╔══

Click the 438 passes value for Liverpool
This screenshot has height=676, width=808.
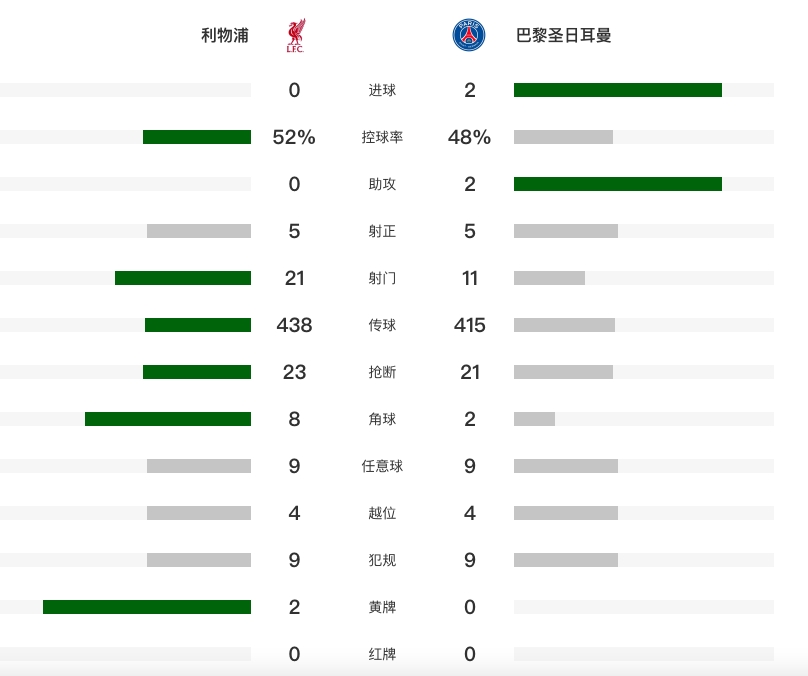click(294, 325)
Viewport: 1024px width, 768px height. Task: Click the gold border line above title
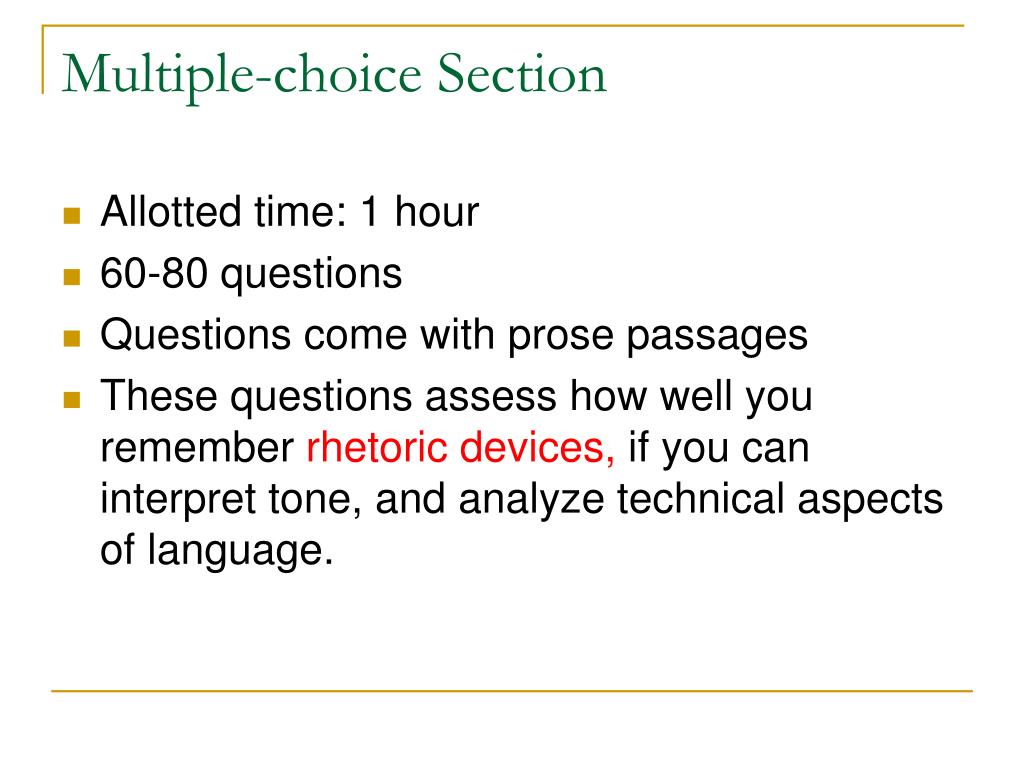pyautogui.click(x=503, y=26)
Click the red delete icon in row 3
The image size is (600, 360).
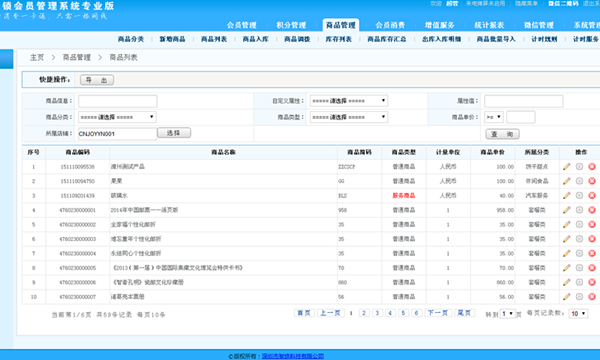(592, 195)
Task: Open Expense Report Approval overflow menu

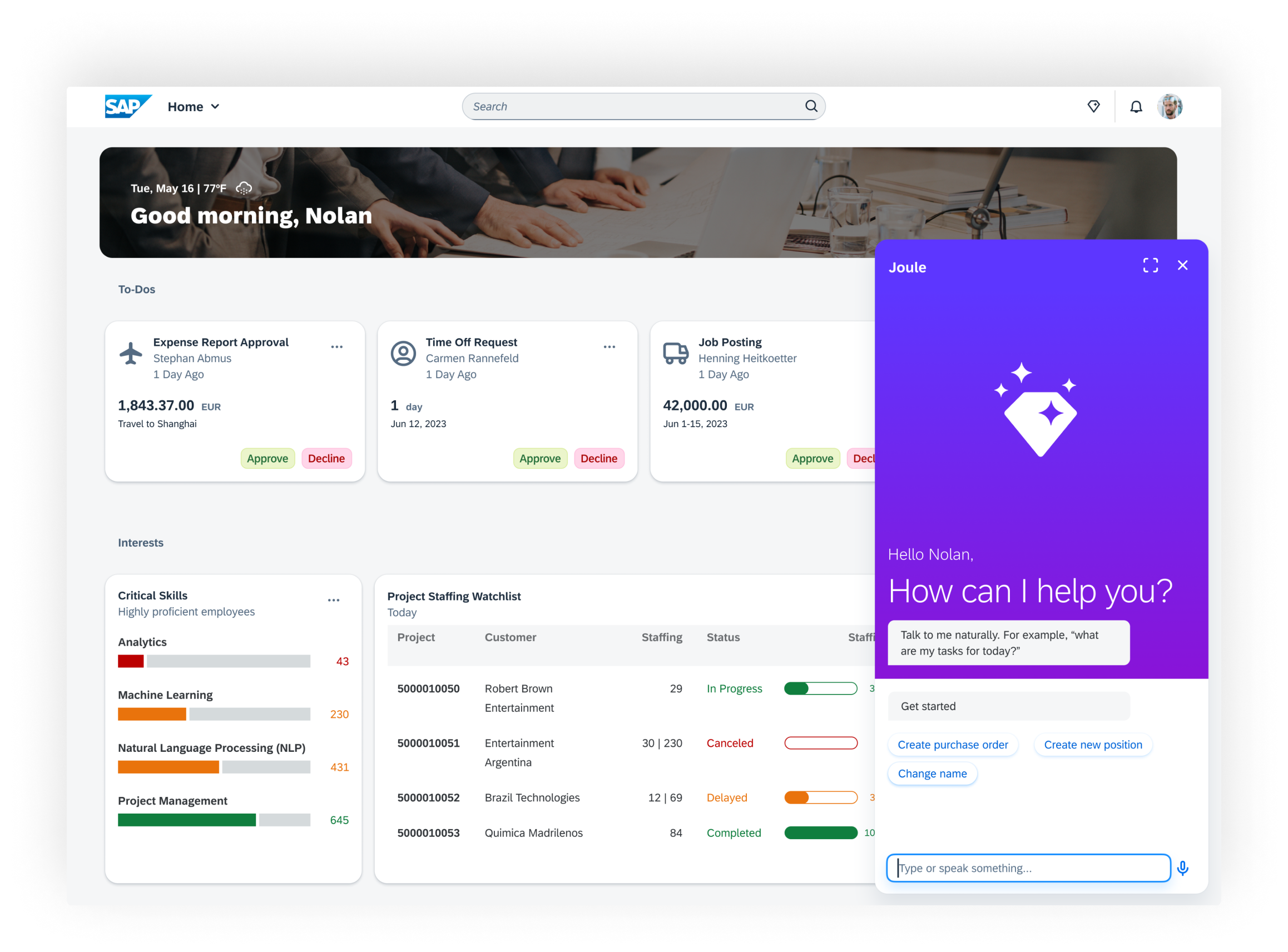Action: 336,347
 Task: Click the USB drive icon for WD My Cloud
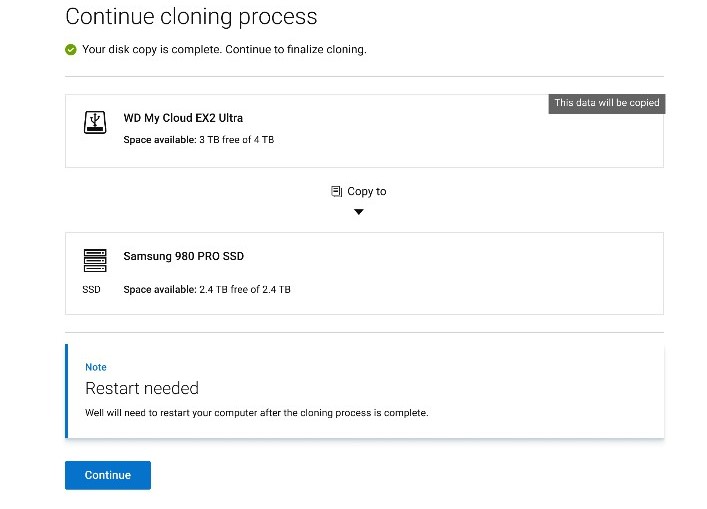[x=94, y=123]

╚══

**Task description:** Copy the rows word for word, starting at the line containing "Viewport: 1024px width, 768px" and continuing to the end of the rows, with both ends included. Leave out the pictures.

**Response to the task:**
Viewport: 1024px width, 768px height. Task: Click the gold border line above title
pyautogui.click(x=503, y=26)
Click the red delete icon in row 3
The image size is (600, 360).
(592, 195)
Task: Open Expense Report Approval overflow menu

Action: 336,347
 Task: Click the USB drive icon for WD My Cloud
[x=94, y=123]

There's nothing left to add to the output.